A QUESTION OF TRUST
The theatricals were arranged to take place on an evening in the beginning of July, and for that one night Mrs. Errol persuaded Anne to sleep at Baronmead. She would not consent to leave the Manor for longer, for she still superintended much of the management of the estate and overlooked the agent's work. She had begun to wonder if all her days would be spent thus, for the reports which reached her regularly of her husband's state of health were seldom of a hopeful nature. In fact they varied very little, and a brain specialist had given it as his opinion that, though it was impossible to speak with certainty, Sir Giles might remain in his present condition of insanity for years, even possibly for as long as he lived. He was the last of his family, and the title would die with him. And Anne wondered—often she wondered—if it were to be her lot to live out the rest of her life alone.
She did not mind solitude, nor was she altogether unhappy, but she was too young not to feel now and then the deep stirrings of her youth. And she had lived so little in all her twenty-five years of life. Yet with that habit of self-control which had grown up with her, and which made many think her cold, she would not suffer her thoughts to dwell upon past or future. Her world was very small, and, as she had once told Nap, she contented herself with "the work that was nearest". If it did not greatly warm her heart, it kept her from brooding over trouble.

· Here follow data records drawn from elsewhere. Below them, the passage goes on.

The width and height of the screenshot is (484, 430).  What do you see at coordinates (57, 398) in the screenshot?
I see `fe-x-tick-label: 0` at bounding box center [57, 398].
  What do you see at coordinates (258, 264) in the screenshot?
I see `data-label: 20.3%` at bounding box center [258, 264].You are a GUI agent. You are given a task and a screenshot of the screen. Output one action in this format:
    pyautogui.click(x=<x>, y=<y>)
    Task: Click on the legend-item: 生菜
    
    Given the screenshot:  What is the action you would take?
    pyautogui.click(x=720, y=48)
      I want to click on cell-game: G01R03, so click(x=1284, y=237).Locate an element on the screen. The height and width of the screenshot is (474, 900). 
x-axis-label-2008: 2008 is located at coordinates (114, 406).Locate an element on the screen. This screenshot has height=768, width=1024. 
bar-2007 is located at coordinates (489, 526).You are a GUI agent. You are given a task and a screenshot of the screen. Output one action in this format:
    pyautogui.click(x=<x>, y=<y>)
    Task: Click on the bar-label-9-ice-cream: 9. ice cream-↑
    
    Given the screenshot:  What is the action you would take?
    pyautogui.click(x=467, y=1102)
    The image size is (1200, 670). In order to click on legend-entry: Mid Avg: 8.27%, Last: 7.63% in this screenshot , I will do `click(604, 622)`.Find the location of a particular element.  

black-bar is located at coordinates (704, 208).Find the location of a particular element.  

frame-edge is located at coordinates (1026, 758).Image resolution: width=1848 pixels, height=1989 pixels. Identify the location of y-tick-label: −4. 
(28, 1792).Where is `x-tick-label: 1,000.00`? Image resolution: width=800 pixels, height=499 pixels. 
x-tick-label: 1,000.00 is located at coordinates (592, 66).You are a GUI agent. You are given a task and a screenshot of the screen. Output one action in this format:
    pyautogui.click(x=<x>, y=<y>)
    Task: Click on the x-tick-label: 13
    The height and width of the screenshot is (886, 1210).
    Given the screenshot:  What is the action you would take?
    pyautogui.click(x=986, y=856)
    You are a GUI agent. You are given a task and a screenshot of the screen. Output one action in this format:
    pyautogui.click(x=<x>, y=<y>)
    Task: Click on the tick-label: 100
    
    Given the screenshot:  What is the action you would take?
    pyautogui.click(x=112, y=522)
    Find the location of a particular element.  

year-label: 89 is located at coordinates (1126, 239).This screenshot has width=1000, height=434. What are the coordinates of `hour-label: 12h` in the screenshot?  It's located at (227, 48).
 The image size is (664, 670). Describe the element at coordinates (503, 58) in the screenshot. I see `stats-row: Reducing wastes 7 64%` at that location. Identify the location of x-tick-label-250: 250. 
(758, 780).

On the morning of the day fixed for the theatricals he came over in the motor to fetch her. It was a glorious day of summer, and Anne was in the garden. He joined her there, and they walked for awhile in the green solitudes, talking of the coming entertainment.
They came in their wanderings to the seat under the lilac trees. She wondered afterwards if he had purposely directed their steps thither. They had not been together there since that night when the lilac had been in bloom, that night of perfect spring, the night when their compact had been made and sealed. Did he think of it, she wondered as they passed. If so, he made no sign, but talked on in casual strain as if she were no more than the most casual of friends. Very faithfully he had kept his part of the compact, so faithfully that when they were past she was conscious of a sense of chill mingling with her relief. He had stifled his passion for her, it seemed, and perhaps it was only by comparison that his friendship felt so cold and measured.
She was glad when they reached Baronmead at length. It was like going into sudden sunshine to enter Lucas's presence and feel the warmth of his welcome about her heart. She stayed long talking with him. Here was a friend indeed, a friend to trust, a friend to confide in, a friend to love. He might be "everybody's own and particular pal," as Nap had said, but she knew intuitively that this friend of hers kept a corner for her that was exclusively her own, a safe refuge in which she had found shelter for the first time on that night that seemed so long ago when he had held her in his arms and comforted her as though he had been a woman, and which she knew had been open to her ever since.
There was a final rehearsal in the afternoon which went remarkably smoothly. Anne's part was not a lengthy one, and as soon as it was over she went back to the house in search of Mrs. Errol. She had left directions for her letters to be sent after her, and she found two or three awaiting her in the hall. She picked them up, and passed into the music-room.
Here she found Lucas reading some correspondence of his own.
He looked up with a smile. "Oh, Lady Carfax! I was just thinking of you.
I have a letter here from my friend Capper. You remember Dr. Capper?"
"Very well indeed," she said, stifling a sudden pang at the name.